I am continuing the extensive family tree research that my father started. I track the tree using Legacy software and am located in Morton, Delaware County, PA.
I'm in this to help people find their ancestors and family. Providing quality photos of the stones and markers for your family to view now and for future generations is important to me, so I take this seriously.
What is the point of taking a photo of a stone or flat marker if you cannot easily read an inscription because it is obscured by overgrowth, leaves, mud, ice, snow, or too small to be readable? Please take the time to do them right - remove the obstructions and get close to the marker to fill the frame. Your efforts will show your respect to the families and the people they have memorialized. I am preaching here (ranting?) in the hope that my advice will help other volunteer photographers.

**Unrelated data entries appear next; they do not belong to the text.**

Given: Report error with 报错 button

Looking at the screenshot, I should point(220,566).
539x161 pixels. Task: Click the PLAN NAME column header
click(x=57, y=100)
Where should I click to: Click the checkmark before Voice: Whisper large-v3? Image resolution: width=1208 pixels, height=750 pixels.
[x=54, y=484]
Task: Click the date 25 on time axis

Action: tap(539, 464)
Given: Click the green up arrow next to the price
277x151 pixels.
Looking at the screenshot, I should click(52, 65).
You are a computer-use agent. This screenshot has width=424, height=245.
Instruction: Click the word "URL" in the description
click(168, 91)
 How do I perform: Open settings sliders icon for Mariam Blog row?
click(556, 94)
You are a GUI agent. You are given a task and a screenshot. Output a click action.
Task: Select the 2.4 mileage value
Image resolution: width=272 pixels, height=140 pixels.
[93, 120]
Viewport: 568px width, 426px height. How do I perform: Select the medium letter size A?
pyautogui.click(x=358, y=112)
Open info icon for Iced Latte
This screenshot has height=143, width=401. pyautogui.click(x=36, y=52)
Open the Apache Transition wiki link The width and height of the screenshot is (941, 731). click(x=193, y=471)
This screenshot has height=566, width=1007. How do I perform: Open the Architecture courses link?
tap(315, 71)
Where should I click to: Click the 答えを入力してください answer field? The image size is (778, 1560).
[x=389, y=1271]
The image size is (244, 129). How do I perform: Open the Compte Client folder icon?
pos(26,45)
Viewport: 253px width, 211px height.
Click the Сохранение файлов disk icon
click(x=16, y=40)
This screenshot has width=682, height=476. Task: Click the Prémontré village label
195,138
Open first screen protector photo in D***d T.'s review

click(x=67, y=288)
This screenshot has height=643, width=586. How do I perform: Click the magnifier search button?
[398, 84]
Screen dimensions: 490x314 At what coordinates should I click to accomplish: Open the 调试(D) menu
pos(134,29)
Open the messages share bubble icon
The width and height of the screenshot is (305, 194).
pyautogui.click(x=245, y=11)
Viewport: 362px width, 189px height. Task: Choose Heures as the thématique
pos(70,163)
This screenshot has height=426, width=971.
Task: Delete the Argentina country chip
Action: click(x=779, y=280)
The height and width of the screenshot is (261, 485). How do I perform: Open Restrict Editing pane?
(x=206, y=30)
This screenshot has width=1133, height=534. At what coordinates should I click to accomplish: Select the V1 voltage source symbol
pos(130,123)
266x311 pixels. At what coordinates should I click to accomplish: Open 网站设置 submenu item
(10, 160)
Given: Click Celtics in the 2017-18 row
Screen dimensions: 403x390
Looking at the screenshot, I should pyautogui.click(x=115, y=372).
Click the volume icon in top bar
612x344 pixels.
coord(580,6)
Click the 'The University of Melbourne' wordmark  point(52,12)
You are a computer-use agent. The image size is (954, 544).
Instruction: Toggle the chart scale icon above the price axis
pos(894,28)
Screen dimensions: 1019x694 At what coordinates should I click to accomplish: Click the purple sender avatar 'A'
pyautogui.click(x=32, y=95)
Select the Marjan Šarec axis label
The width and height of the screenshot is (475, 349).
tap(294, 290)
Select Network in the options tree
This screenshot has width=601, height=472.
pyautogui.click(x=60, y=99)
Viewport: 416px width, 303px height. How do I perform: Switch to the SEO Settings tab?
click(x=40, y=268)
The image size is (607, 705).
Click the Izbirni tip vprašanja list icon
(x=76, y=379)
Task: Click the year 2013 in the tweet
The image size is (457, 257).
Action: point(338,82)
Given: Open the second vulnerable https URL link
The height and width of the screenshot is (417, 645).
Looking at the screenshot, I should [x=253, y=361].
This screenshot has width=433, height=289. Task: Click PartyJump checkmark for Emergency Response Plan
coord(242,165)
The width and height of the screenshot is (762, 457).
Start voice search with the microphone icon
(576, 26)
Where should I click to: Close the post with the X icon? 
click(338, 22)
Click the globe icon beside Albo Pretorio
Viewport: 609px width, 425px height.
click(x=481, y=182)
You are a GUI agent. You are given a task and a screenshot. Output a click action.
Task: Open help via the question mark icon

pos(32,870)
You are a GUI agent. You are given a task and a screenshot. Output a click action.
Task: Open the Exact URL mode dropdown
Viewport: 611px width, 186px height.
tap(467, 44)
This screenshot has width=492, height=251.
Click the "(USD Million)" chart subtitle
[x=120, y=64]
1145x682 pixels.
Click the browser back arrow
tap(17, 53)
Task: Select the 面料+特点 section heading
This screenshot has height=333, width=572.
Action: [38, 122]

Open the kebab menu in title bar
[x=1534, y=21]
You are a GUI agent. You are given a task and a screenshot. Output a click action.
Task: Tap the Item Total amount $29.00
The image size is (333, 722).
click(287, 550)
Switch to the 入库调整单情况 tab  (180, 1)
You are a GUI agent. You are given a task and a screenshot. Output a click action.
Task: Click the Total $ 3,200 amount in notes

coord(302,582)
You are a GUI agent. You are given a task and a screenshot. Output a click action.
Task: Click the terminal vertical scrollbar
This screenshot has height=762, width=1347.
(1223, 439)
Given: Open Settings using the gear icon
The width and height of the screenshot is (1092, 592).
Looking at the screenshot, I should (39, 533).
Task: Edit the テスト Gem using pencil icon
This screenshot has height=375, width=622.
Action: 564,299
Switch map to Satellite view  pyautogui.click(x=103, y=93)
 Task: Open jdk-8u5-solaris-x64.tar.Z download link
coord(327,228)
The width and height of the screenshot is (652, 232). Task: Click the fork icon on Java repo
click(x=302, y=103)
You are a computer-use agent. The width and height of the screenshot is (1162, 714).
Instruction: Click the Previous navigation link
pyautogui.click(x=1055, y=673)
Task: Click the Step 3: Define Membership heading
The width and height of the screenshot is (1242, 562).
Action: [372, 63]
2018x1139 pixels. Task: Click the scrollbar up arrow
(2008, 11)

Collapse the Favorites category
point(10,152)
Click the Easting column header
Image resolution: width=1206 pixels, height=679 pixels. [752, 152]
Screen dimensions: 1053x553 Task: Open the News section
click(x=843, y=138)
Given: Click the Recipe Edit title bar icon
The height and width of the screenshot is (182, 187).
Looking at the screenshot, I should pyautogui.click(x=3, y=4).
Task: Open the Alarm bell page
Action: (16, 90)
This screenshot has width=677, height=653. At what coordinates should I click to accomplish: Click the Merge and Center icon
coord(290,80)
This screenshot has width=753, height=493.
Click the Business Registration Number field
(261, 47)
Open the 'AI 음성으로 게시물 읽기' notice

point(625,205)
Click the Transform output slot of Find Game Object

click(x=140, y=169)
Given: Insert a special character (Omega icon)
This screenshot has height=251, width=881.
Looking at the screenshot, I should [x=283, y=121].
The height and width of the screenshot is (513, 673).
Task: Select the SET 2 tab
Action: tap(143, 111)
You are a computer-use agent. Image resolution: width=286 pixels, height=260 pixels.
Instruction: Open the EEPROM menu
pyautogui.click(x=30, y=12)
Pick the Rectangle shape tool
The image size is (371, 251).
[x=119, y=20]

A good quality photo is also important to professional organizations, like the Sons/Daughters of the American Revolution, that rely on these photos for verification of claims, and they cannot use photos with unreadable inscriptions.
Tips for good photos:
1. Take the time to clean up whatever is blocking the inscription, but do no physical changes or cleaning that may damage the markers in any way. My most used tools are a battery powered weed wacker, a spray bottle of water, paper towels and a whisk broom. Also on hand are a pair of grass trimmers, garden knife, bug spray and hand sanitizer.
2. If the inscription is hard to read, try spritzing with water. Wipe off the excess and take the shot.
3. Shoot it with high resolution. If necessary, later reduce it to just below the FaG limit for posting it so that viewers will have a large enough inscription to read. The higher the resolution, the better it can be enlarged.
4. Don't make your shots look like they were taken from satellite (we have Google Earth for that). Get in as close and level as possible to the stones and markers. Let the full stone or marker fill your frame. Don't be afraid to kneel so you can easily read the inscriptions. Excess grass is useless.
5. If the stone is in shadow, try using forced flash, also called fill flash, on your camera.
6. Shoot the FULL plaque or stone - these are often ornate and beautiful. Take a close up of the inscriptions if you feel the full shot won't be adequately readable and post them also.
Browse my photos - I practice what I preach.
Please let us know if you are not happy with any of the photos we provide. Don't settle for a poor quality photo just to be "nice". Ask us to retake a photo if you'd like a different angle, less shade, grass/weeds/snow/ice removed that may be obstructing the inscription, and so on. These photos are for YOU, not us.
I take GPS readings with a handheld Garmin Nuvi 2598 at graveside and post them on the memorials (in the Plot GPS fields) after tweaking the coordinates in Google Maps. Then just by clicking the memorial's GPS link, you're able to zoom in from satellite and see the actual cemetery and plot. If you have a portable GPS and no map of the cemetery, use the coordinates to take you right to the grave when visiting. Try it out!
And lastly, thank you for all you do to help us out!